Open Source · AI Research
Alkebulan AI
Status
Shipped
Stack
[ THE THESIS ]
Why Western AI fails 800 million African language speakers
Off-the-shelf models treat language like English—splitting words by spaces. But in morphologically complex African languages, a single word is an entire sentence. A word like Abanoonyiboobubudamu (refugees) gets shattered into 11 meaningless fragments by standard tokenizers, destroying the semantic relationship before the neural network even sees it. I built AlkebulanAI to fix the architecture from the ground up, starting with Luganda as the benchmark for the hardest cases.

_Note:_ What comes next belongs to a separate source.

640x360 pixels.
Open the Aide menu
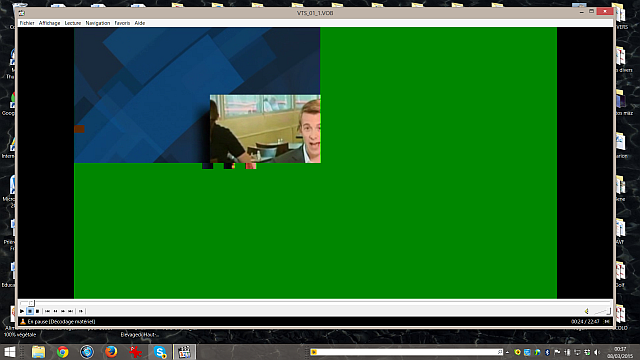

SHIPPED · Hugging Face · Apache-2.0 · v1.0.0 validated
SECTION 01 — DESIGN DECISIONS
Four calls that made it work
Each one overrides a default from the Western NLP stack that would have quietly broken the model on Bantu data.
Fix the tokenizer before touching neural weights
Symbolic morphology first (rule-based, language-specific), statistical learner second (SentencePiece). Boundaries are inserted before a single gradient flows.
Long agglutinated tokens produce spiky gradients
Off-the-shelf optimisers (SGD, AdamW) amplify the spikes by recency bias. Training diverges. Benchmarks lie. So the optimiser had to change too.
Two hyper-parameters, not six
Sekan exposes lr and history_size — that's it. No β₁, β₂, ε. Low-resource regimes cannot afford hyper-parameter sweeps, so the optimiser was designed without them.
A blueprint, not a Luganda tokenizer
ABLT v1 is the first instance. v2 adds four Bantu sisters via the same two-layer pattern. v3 extends to Nilotic, Cushitic, and Afro-Asiatic families. ~800M African-language speakers addressable.
SECTION 02 — TWO-STAGE TOKENISER
Symbolic morphology feeds a statistical learner
Input
raw Luganda text
- ▹ all 10 Luganda noun classes
- ▹ verb prefixes + extensions + negation + tense
- ▹ phonological compounds (mw/bw/ky/ny/…)
- ▹ geminates (mm/nn/jj/pp/tt/kk)
- ▹ loanword detection
- ▹ inserts morpheme boundaries ( · )
▹ vocab = 5,795 pieces
▹ trained on 108,765 monolingual Luganda sentences
▹ respects the boundaries from layer 1
▹ outputs subword pieces with ▁ word-start mark
Downstream
tokens → IDs → Mistral-7B + QLoRA + Sekan optimiser
SECTION 03 — THE INSIGHT
From calculus to code
How a 1-4-1 weighting pattern from numerical integration became the Sekan optimiser.
// Founder's notes
The training runs kept diverging. AdamW was reading every long Luganda agglutination as a real gradient signal and amplifying it — so the model was chasing noise harder with every step.
I went back to my calculus notes on numerical integration, and Simpson's 1/3 rule jumped off the page. It's a 4th-order method for approximating a definite integral using a symmetric 1-4-1 weighting across three points — the endpoints count once, the middle counts four times.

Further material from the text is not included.